Monday, 26 September 2016 00:00

Court Says Ohio's Voter Purge is Illegal, But Will Rolls Be Restored in Time for Election?

Written by Lauren McCauley | Common Dreams

Ohio's policy is said to be the most aggressive in the nation with more than 2 million registered voters removed since 2011

Further, he agreed with the plaintiffs' argument that the "newly-issued form does nothing to correct the fact that Ohio has, for years, been removing voters from the rolls because they failed to respond to forms that are blatantly non-compliant with the NVRA."

The plaintiffs, which include the A. Philip Randolph Institute, the Northeast Ohio Coalition for the Homeless, and citizen Larry Harmon, argued that purging voters for infrequent voting "has a disparate impact on minority communities" and particularly burdens "poor and illiterate voters [who may be] caught in a purge system which will require them to needlessly re-register."

Though Husted has alleged that the process is done in a uniform manner, a Reuters investigation found that "the policy appears to be helping Republicans in the state's largest metropolitan areas."

According to the news outlet's survey of voter lists, "In the state's three largest counties that include Cleveland, Cincinnati, and Columbus, voters have been struck from the rolls in Democratic-leaning neighborhoods at roughly twice the rate as in Republican neighborhoods."

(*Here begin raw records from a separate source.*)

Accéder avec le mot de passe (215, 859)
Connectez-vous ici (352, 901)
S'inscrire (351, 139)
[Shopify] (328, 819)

Similarly, an Enquirer/USA Today probe revealed that in some communities those purged records are kept track of, while in others they are just deleted.

"Depending on where you live, county election officials might diligently remove thousands of voter registrations each year, documented by detailed records. Or they might insist they haven't followed through with the state-ordered process in some years, or apologize for tossing those files years ago," according to the survey of all 88 county board of elections.

USA Today reported:

At best, these records reveal a lack of care by some election officials tracking voters taken off the rolls. 

At worst, they point to a system of removing voters that's far from uniform—meaning where you live could determine when, or if, your voter registration is deleted. And that could affect whose votes count, and whose don't, in a critical battleground state that may determine the next president.

Friday's decision now sends the case back to the lower court, which, according to McClatchy, "must establish a process for either restoring purged voters to the rolls or allowing them to vote provisionally and having all those votes count."

With the presidential election just seven weeks away, the clock is ticking.